JM: When you gave him the manager's job, offered it to him, what was your position again at that point?
THRIFT: I worked for Charlie Finley. I was everything. I was scouting director, farm director. There was only three or four people in the office and Charlie only was in Oakland, I think, three or four days the entire year of 1976, so we did everything on the telephone. So I did all the duties of a general manager but I didn't' have that title.
Because he was. If you look in the yearbooks, [you'll see] Charlie he was president and general manager.
But it was a great opportunity for me because I got to learn a lot of things I would have never learned otherwise, you know.
I was in charge of spring training in Mesa, Arizona. I was working for Finley. Director of everything and master of nothing.
JM: I spoke to Kent Mercker and Greg Maddux earlier. They both seemed to say that they thought Mazzone's “genius” was that he simply that he was behind you. That he had confidence, that he said go out there and pitch.

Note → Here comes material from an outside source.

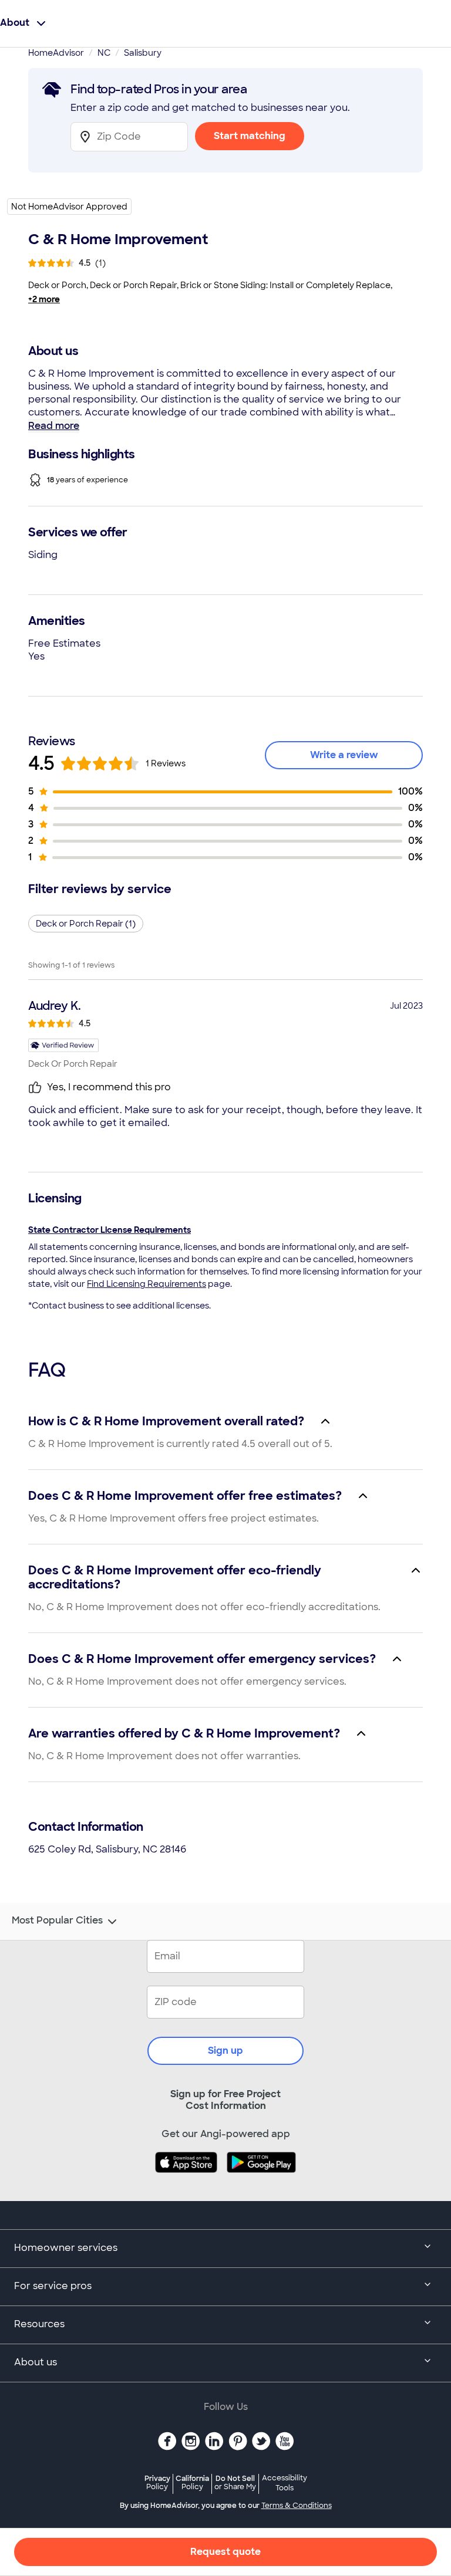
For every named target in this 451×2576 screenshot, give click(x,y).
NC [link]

I asked both Greg and Kent this question, why doesn't every pitching coach just do that then?
THRIFT: A lot of the pitching coaches try to get everybody to pitch the way they pitch. That's the mistake they make.
JM: But they know Leo doesn't do that, right, I mean Leo doesn't keep anything secret?

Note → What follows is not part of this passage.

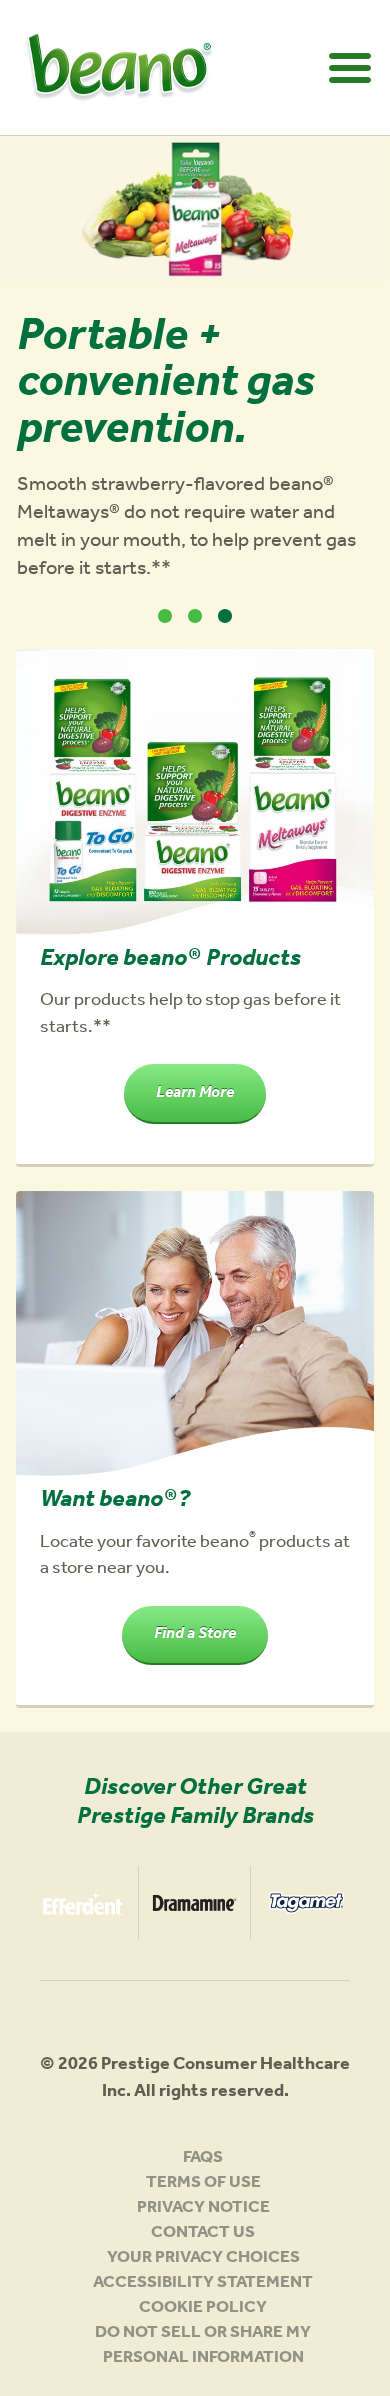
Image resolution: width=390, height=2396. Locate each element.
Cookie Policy (203, 2309)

THRIFT: No, no, no he's wide open.
JM: So, if let's say I were trying to become a pitching coach, I...
THRIFT: You'd go learn from him, wouldn't you?
JM: What's your favorite thing about Leo?
THRIFT: My favorite thing about Leo is that he's a teacher. You know a teacher is sometimes a person who can take information and give it to another party. Sometimes though without even realizing what's happening, you know? It just happens. And I think the main thing is, the reason he has great results is the players and the pitchers trust him. They trust him and they respect him.
JM: Could you tell me a little bit about how your relationship with him has developed through the years since that time?
THRIFT: Well, my Leo has been fantastic. I can't say how much I really, really, really care for Leo as a human being, as a player and a teacher and who he really is. He's a very special friend to me.